— BEGIN —
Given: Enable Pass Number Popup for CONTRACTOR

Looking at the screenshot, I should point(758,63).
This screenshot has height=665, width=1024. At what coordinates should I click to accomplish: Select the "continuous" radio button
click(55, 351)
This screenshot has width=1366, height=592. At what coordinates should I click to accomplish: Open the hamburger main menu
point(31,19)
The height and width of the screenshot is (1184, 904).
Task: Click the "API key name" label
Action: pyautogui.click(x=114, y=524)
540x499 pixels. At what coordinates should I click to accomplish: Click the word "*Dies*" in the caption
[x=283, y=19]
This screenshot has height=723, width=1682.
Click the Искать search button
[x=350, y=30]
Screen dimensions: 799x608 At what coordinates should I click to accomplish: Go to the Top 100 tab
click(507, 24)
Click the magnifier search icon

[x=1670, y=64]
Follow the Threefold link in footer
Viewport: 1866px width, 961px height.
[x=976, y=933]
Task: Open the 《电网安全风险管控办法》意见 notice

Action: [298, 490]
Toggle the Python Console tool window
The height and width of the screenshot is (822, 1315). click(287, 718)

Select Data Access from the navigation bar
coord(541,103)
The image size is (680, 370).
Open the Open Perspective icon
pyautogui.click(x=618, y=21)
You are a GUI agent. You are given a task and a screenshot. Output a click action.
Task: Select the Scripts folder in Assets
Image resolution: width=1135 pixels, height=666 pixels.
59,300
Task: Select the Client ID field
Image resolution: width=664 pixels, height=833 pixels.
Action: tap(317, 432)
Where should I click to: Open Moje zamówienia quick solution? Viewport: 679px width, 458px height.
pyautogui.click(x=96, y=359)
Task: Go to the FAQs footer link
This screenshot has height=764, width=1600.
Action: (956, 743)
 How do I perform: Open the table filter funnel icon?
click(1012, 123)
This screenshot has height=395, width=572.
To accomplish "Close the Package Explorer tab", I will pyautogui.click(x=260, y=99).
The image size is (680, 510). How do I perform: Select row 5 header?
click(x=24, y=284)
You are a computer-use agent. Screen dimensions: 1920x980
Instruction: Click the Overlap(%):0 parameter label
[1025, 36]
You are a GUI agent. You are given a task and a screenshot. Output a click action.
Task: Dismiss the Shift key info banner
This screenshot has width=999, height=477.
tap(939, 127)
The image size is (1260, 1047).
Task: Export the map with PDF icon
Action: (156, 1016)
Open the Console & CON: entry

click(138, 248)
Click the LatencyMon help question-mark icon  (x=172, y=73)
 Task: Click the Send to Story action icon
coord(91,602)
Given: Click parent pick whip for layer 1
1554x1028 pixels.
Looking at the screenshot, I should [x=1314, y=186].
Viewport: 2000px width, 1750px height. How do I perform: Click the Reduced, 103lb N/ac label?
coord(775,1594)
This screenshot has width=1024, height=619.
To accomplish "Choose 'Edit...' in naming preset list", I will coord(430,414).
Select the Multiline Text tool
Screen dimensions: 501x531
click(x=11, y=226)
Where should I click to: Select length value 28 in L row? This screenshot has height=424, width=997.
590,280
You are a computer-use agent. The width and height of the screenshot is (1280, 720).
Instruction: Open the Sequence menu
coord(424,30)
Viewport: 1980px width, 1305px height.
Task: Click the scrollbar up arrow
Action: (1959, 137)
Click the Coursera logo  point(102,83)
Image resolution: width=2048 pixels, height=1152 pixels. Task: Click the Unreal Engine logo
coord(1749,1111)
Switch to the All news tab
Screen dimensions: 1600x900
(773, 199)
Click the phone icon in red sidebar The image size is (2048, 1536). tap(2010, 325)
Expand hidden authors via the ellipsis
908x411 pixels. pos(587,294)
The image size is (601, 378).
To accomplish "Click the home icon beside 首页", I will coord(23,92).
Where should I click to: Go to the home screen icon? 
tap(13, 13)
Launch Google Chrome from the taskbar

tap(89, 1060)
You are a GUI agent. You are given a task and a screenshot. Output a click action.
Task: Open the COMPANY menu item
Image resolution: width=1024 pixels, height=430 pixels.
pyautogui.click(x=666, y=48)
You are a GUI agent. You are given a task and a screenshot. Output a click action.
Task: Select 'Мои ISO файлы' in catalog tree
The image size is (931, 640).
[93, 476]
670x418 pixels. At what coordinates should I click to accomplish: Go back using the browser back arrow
— END —
Change every "At what coordinates should I click to accomplish" in the records to "Which point should I click to accomplish", and leave everything else as it is.

Given: Enable Pass Number Popup for CONTRACTOR

Looking at the screenshot, I should point(758,63).
This screenshot has height=665, width=1024. Which point should I click to accomplish: Select the "continuous" radio button
click(55, 351)
This screenshot has width=1366, height=592. Which point should I click to accomplish: Open the hamburger main menu
point(31,19)
The height and width of the screenshot is (1184, 904).
Task: Click the "API key name" label
Action: pyautogui.click(x=114, y=524)
540x499 pixels. Which point should I click to accomplish: Click the word "*Dies*" in the caption
[x=283, y=19]
This screenshot has height=723, width=1682.
Click the Искать search button
[x=350, y=30]
Screen dimensions: 799x608 Which point should I click to accomplish: Go to the Top 100 tab
click(507, 24)
Click the magnifier search icon

[x=1670, y=64]
Follow the Threefold link in footer
Viewport: 1866px width, 961px height.
[x=976, y=933]
Task: Open the 《电网安全风险管控办法》意见 notice

Action: [298, 490]
Toggle the Python Console tool window
The height and width of the screenshot is (822, 1315). click(287, 718)

Select Data Access from the navigation bar
coord(541,103)
The image size is (680, 370).
Open the Open Perspective icon
pyautogui.click(x=618, y=21)
You are a GUI agent. You are given a task and a screenshot. Output a click action.
Task: Select the Scripts folder in Assets
Image resolution: width=1135 pixels, height=666 pixels.
59,300
Task: Select the Client ID field
Image resolution: width=664 pixels, height=833 pixels.
Action: tap(317, 432)
Where should I click to: Open Moje zamówienia quick solution? Viewport: 679px width, 458px height.
pyautogui.click(x=96, y=359)
Task: Go to the FAQs footer link
This screenshot has height=764, width=1600.
Action: (956, 743)
 How do I perform: Open the table filter funnel icon?
click(1012, 123)
This screenshot has height=395, width=572.
To accomplish "Close the Package Explorer tab", I will pyautogui.click(x=260, y=99).
The image size is (680, 510). How do I perform: Select row 5 header?
click(x=24, y=284)
You are a computer-use agent. Screen dimensions: 1920x980
Instruction: Click the Overlap(%):0 parameter label
[1025, 36]
You are a GUI agent. You are given a task and a screenshot. Output a click action.
Task: Dismiss the Shift key info banner
This screenshot has width=999, height=477.
tap(939, 127)
The image size is (1260, 1047).
Task: Export the map with PDF icon
Action: (156, 1016)
Open the Console & CON: entry

click(138, 248)
Click the LatencyMon help question-mark icon  (x=172, y=73)
 Task: Click the Send to Story action icon
coord(91,602)
Given: Click parent pick whip for layer 1
1554x1028 pixels.
Looking at the screenshot, I should [x=1314, y=186].
Viewport: 2000px width, 1750px height. How do I perform: Click the Reduced, 103lb N/ac label?
coord(775,1594)
This screenshot has width=1024, height=619.
To accomplish "Choose 'Edit...' in naming preset list", I will coord(430,414).
Select the Multiline Text tool
Screen dimensions: 501x531
click(x=11, y=226)
Where should I click to: Select length value 28 in L row? This screenshot has height=424, width=997.
590,280
You are a computer-use agent. The width and height of the screenshot is (1280, 720).
Instruction: Open the Sequence menu
coord(424,30)
Viewport: 1980px width, 1305px height.
Task: Click the scrollbar up arrow
Action: (1959, 137)
Click the Coursera logo  point(102,83)
Image resolution: width=2048 pixels, height=1152 pixels. Task: Click the Unreal Engine logo
coord(1749,1111)
Switch to the All news tab
Screen dimensions: 1600x900
(773, 199)
Click the phone icon in red sidebar The image size is (2048, 1536). tap(2010, 325)
Expand hidden authors via the ellipsis
908x411 pixels. pos(587,294)
The image size is (601, 378).
To accomplish "Click the home icon beside 首页", I will coord(23,92).
Where should I click to: Go to the home screen icon? 
tap(13, 13)
Launch Google Chrome from the taskbar

tap(89, 1060)
You are a GUI agent. You are given a task and a screenshot. Output a click action.
Task: Open the COMPANY menu item
Image resolution: width=1024 pixels, height=430 pixels.
pyautogui.click(x=666, y=48)
You are a GUI agent. You are given a task and a screenshot. Output a click action.
Task: Select 'Мои ISO файлы' in catalog tree
The image size is (931, 640).
[93, 476]
670x418 pixels. Which point should I click to accomplish: Go back using the browser back arrow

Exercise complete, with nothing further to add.